Chez certaines personnes, comme les lanceurs d’alerte, qui ont pris position auparavant au péril de leur travail, de leur famille, ça a facilité la prise de parole dans les médias, oui. L’un d’entre eux a par exemple témoigné dans un reportage diffusé sur France 3 après Fukushima. Mais cette sortie a provoqué de nombreux problèmes : sa voiture a été caillassée sur le parking du site, la plupart de ses collègues lui ont tourné le dos. Même après l’événement, le problème de l’aliénation au travail reste. Même si les atteintes sont très fortes, ces travailleurs ont encore foi dans leur activité et dans le nucléaire.

“Le résultat d’un simple calcul coût/bénéfice”

Cette croyance dans le nucléaire joue aussi ?
Absolument. Il suffit de voir les déclarations du maire de Dieppe (ndla : site de la construction du réacteur EPR) après que des bruits ont circulé sur un éventuel moratoire sur EPR. Il a nié en bloc. Ce sont des déclarations fortes qui semblent aveugles face à l’ampleur de la catastrophe passée.
Un philosophe allemand, Günther Anders, disait pour la bombe nucléaire, mais c’est applicable au nucléaire seul, que ses conséquences sont “supraliminaires”. Autrement dit, elles dépassent notre imaginaire ; il est impossible de se représenter la réalité de ce danger de cette catastrophe. Si le cœur d’un réacteur de Fukushima était entré en fusion, il faut rappeler que cela aurait était équivalent à 80 fois Tchernobyl ! Mais face à la rationalité à court terme, face à la recherche de profit immédiat, on oublie tout ceci.

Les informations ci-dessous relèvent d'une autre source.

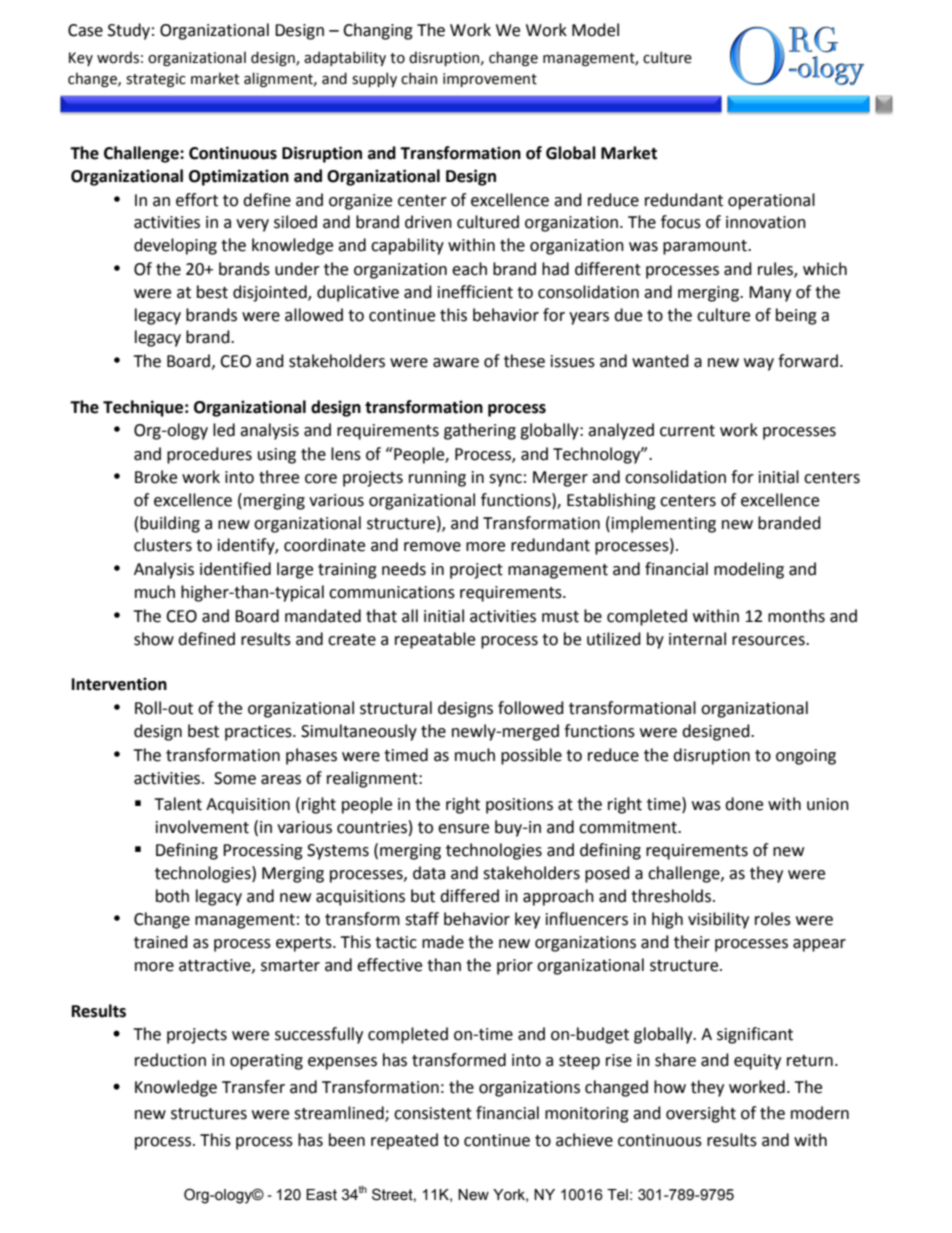  Describe the element at coordinates (156, 80) in the page. I see `strategic` at that location.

Le caractère inodore, incolore, indolore du nucléaire n’arrange rien…
Oui ! C’est un peu comme l’amiante, qui était un peu plus palpable mais qui restait une contamination.
Annie Thébaud-Mony parle de “scandale de santé publique”. Vous partagez cet avis ?
C’est une épidémie moderne, comme l’amiante. Un choix de société pour produire de l’énergie et non démocratique a mené à la production de cette épidémie de cancers.
Pour atteindre le bien-être, pour le confort matériel, l’exposition et la mort d’autant de personnes sont socialement acceptables. C’est le résultat d’un simple calcul coût/bénéfice.